A pair of bottlenose dolphins frolic in the waters of Mayumba National Park, previously the country’s only national park dedicated to the protection of marine species and one of the locations of a recent coastal survey by WCS, National Geographic, and Gabon’s Agence Nationale de Parcs Nationaux (ANPN). Credit: © Peadar Brehony

The U.S. Fish and Wildlife Service commends the Government of Gabon for its dedication and commitment to marine conservation and sustainable fisheries and its innovative approach that serves as a model and inspiration for effective marine resource management. At The Oceans Conference in New York, President Ali Bongo Ondimba today announced the Government of Gabon’s decision to expand its Marine Protected Area (MPA) network by adding nine new marine parks and 11 new aquatic reserves, which will bring its total area to 53,000 square kilometers, just over 26 percent of the country’s Territorial Sea and Exclusive Economic Zone (EEZ).
Gabon has one of the most productive marine ecosystems of the world. In 2014, President Ali Bongo Ondimba announced the initial creation of the country’s MPA network, the first of its kind in Central Africa. Since then, it has been effective at curbing illegal fishing and providing benefits to species and coastal communities. The expanded MPA network will go far to benefit the country’s marine biodiversity, including whales and dolphins, African manatees, leatherback and olive ridley sea turtles, and economically and ecologically important fish species.

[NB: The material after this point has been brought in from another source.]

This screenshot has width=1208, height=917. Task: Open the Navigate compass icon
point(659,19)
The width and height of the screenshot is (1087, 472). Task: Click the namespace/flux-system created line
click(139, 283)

In working towards an expanded MPA network as part of its national Gabon Bleu (“Blue Gabon”) initiative, the Gabonese national parks agency (ANPN), in collaboration with the Gabonese Navy and Gabon's national fisheries agency, succeeded in bringing together diverse stakeholders ranging from coastal communities to companies involved in offshore oil production. This ability to achieve wide buy-in and commitment across stakeholders sets an important precedent for achieving effective and equitable marine resource management with long-term success.

We are proud to have been among the first supporters of the Gabon Bleu initiative, and encouraged by Gabon’s political will and leadership on terrestrial and marine conservation that will benefit wildlife and people for generations to come.